On rigidity of gradient K\"ahler-Ricci solitons with harmonic Bochner tensor

TL;DR

This paper proves that complete gradient K"ahler-Ricci solitons with harmonic Bochner tensor are either Calabi-Yau or are isometric to quotients involving K"ahler-Einstein manifolds, revealing rigidity properties.

Contribution

It establishes rigidity results for complete gradient K"ahler-Ricci solitons with harmonic Bochner tensor, characterizing their geometric structure.

Findings

Steady solitons are Calabi-Yau.

Shrinking/expanding solitons are quotients of products with K"ahler-Einstein manifolds.

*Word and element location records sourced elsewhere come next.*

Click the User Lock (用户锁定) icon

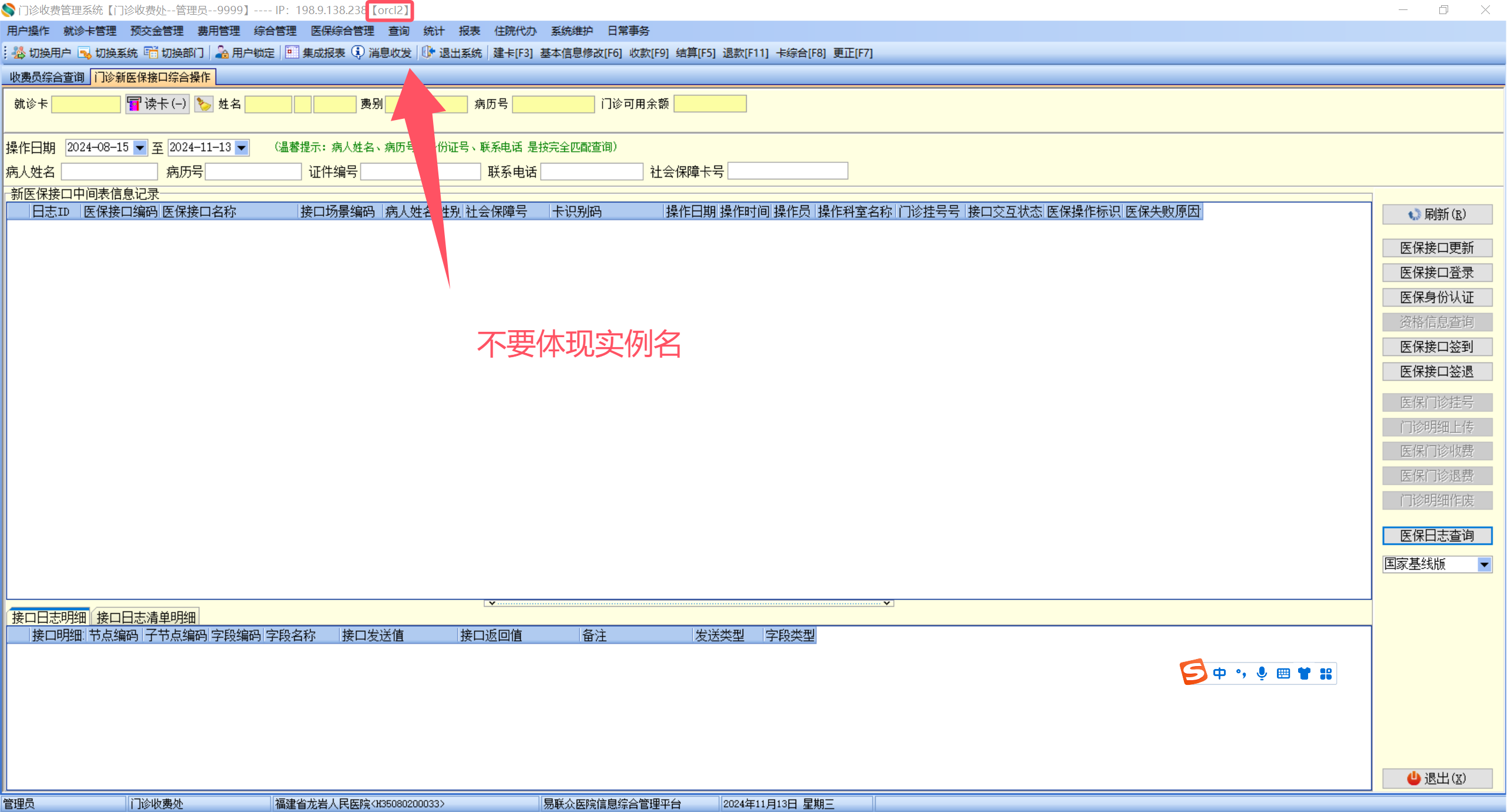(222, 53)
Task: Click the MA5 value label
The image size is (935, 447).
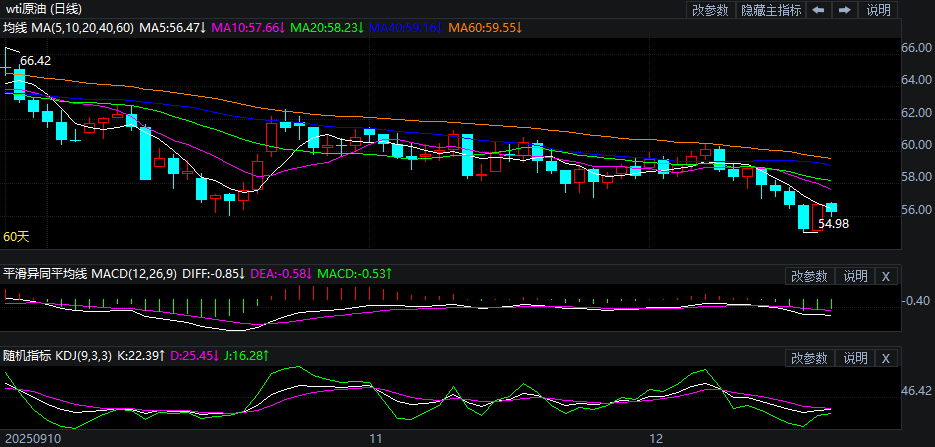Action: [172, 27]
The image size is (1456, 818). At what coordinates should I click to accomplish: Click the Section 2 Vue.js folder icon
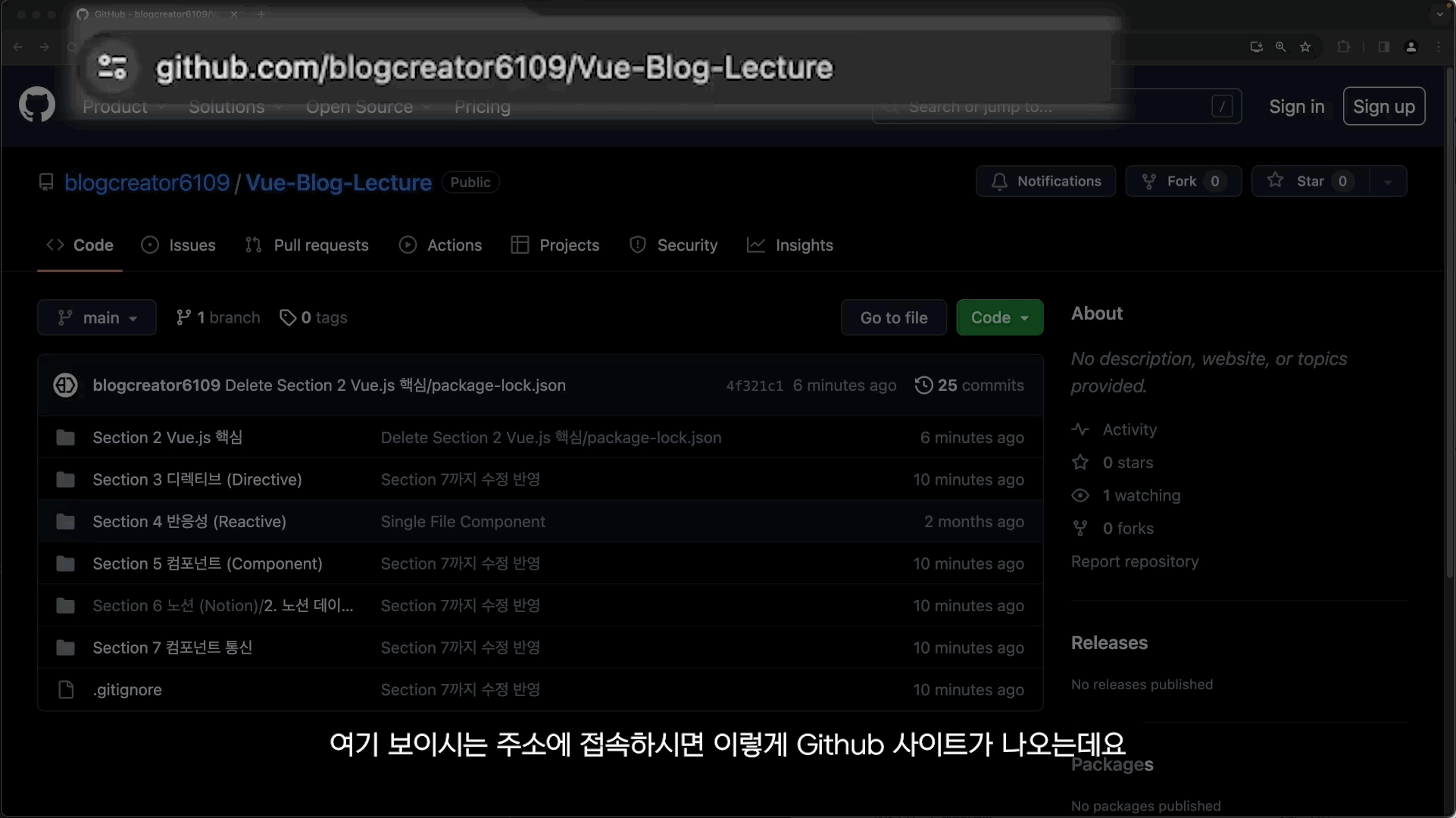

Rigidity results constrain the geometry of such solitons.

Abstract

In this paper, we prove that complete gradient steady K\"ahler-Ricci solitons with harmonic Bochner tensor are necessarily K\"ahler-Ricci flat, i.e., Calabi-Yau, and that complete gradient shrinking (or expanding) K\"ahler-Ricci solitons with harmonic Bochner tensor must be isometric to a quotient of $N^k\times \mathbb{C}^{n-k}$, where $N$ is a K\"ahler-Einstein manifold with positive (or negative) scalar curvature.